The Shakespeare Theatre Company Free For All is a highlight of Washington's
theatre season, a traditional outing that attracts the city's most diverse
audience.
Championed by Kahn and Shakespeare Theatre Company founding chairman
R. Robert Linowes, and made possible with invaluable support from The
Washington Post, Philip L. Graham Fund and a committed group of community-minded
sponsors, the Free For All proved an enormous success its first year,
attracting more than 2,500 theatregoers each night.
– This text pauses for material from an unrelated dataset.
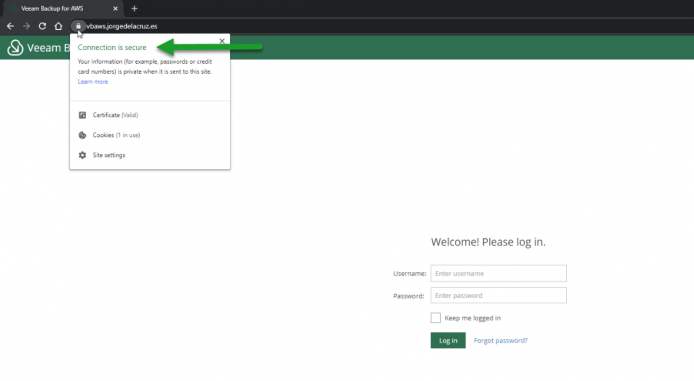Focus the Enter username field

coord(498,273)
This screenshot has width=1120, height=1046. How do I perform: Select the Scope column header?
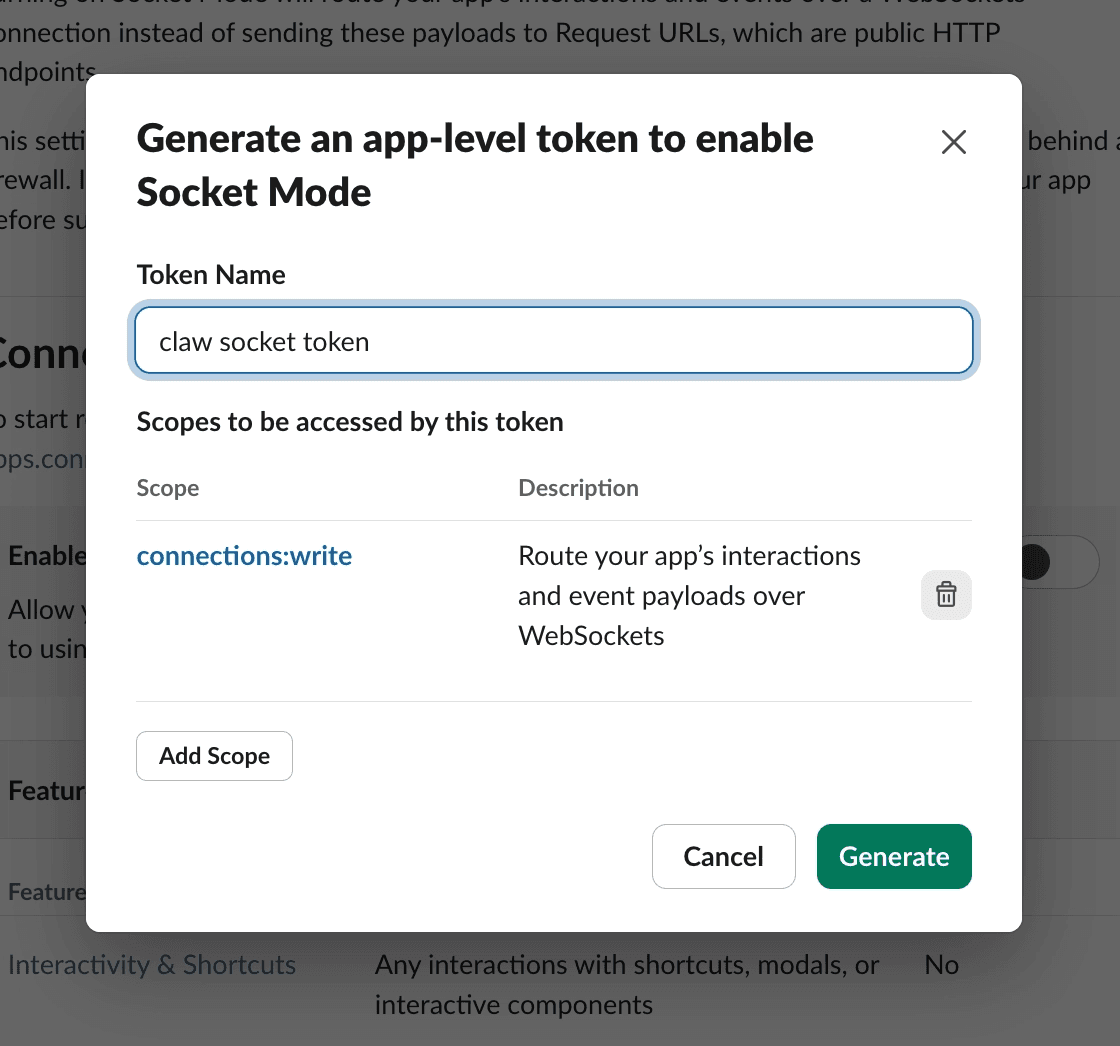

Succeeding summers
have seen the Free For All build on its early promise, with audiences
flocking to see some of Shakespeare's greatest plays—Much Ado
about Nothing, Hamlet, Measure for Measure, Henry
V and King Lear—performed by the Shakespeare Theatre
Company's actors and such guest artists as Sabrina LeBeauf, Kelly McGillis
and Harry Hamlin.
Former
Chair of the National Endowment of the Arts Jane Alexander, a frequent
attendee at Free For All productions, enthuses about the program's importance
to Washington: "I remember once when I was at the Free For All,
there was a couple sitting next to me with a very, very young child,
and I began to talk to them and I asked: 'Why are you here?' And they
said, 'Where else would we have the opportunity to introduce our child
to Shakespeare and be able to afford it?'"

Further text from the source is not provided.